Le chiavi di un successo inattaccabile
Proprio sulle ragioni di questo consenso pressoché unanime si è espresso un osservatore d’eccezione, il quale, pur dichiarando di non trovare personalmente divertente il film, ne ha offerto una spiegazione che tocca corde più profonde della semplice comicità. “Il momento storico è difficile”, ha osservato, ricollegandosi implicitamente a discorsi di attualità persino istituzionali, e il successo di “Buen Camino” dipenderebbe “dall’esigenza della gente di evadere dal clima di guerra e di miseria che ci pervade”. Una lettura, questa, che attribuisce al cinema – e a quello di Zalone in particolare – un valore di fuga e di evasione, una funzione quasi terapeutica in un periodo percepito come particolarmente gravoso, dove la risata diventa un rifugio collettivo dalle tensioni della realtà.
Il nuovo Scorsese irrompe nella classifica
Accanto al gigante domestico, intanto, fa il suo ingresso in classifica con ottimi risultati anche l’ultima fatica di Martin Scorsese, che parte in maniera molto forte, contribuendo a suo modo al clima positivo del botteghino.

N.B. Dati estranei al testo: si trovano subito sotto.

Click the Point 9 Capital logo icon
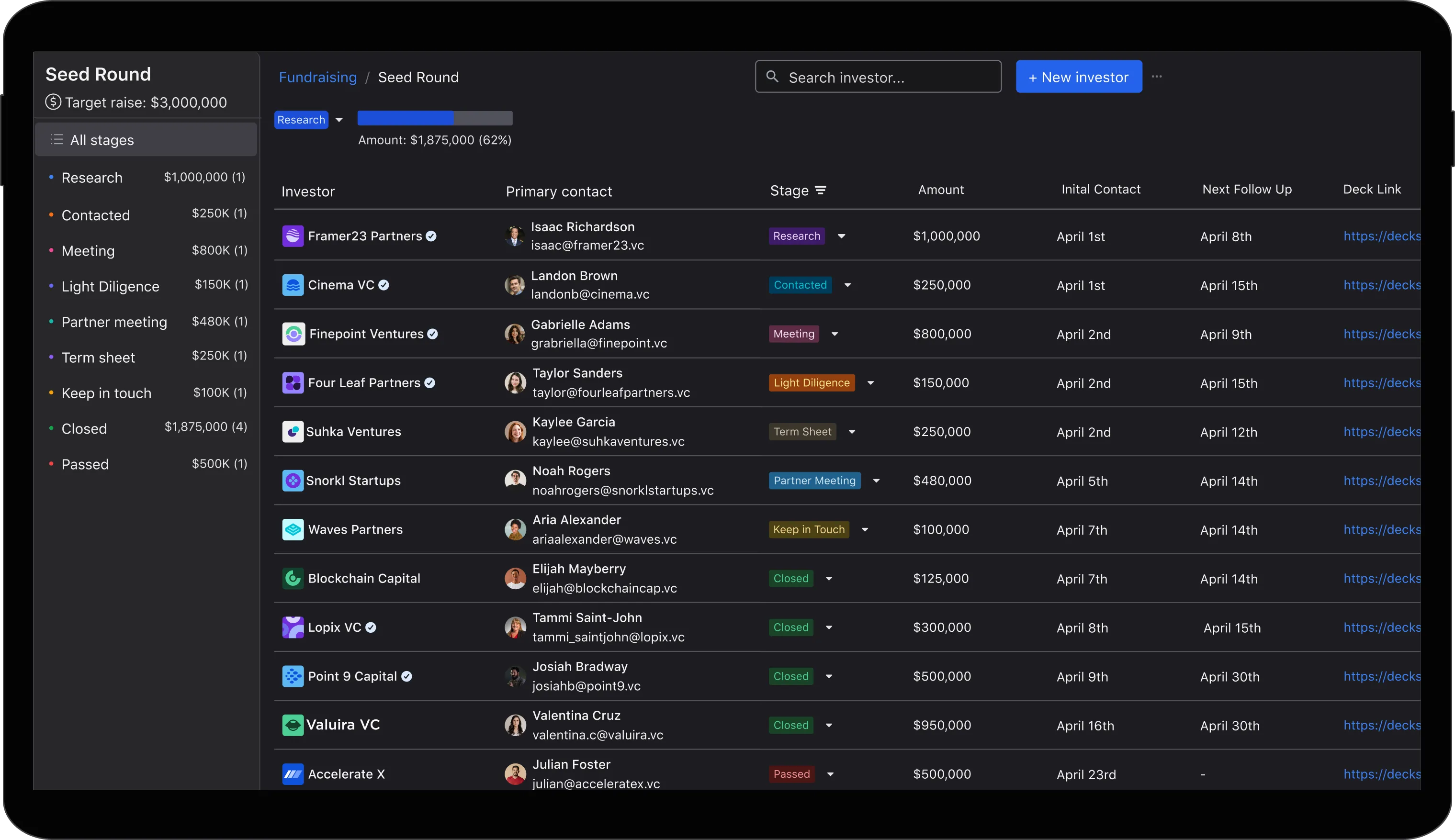 tap(293, 676)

La sua presenza, assieme a quella di altre pellicole di respiro internazionale, completa un quadro variegato e ricco di proposte, le quali, pur non riuscendo a scalzare il campione italiano, dimostrano come la vitalità delle sale passi attraverso generi e stili differenti. La concomitanza di un fenomeno di massa locale e di un’opera autorevole di un maestro del cinema internazionale sembra dunque costituire la miscela ideale per attrarre pubblici diversi, offrendo a ciascuno motivi validi per ritornare al cinema, in quella che si configura sempre più come una stagione di rinascita per l’intero comparto.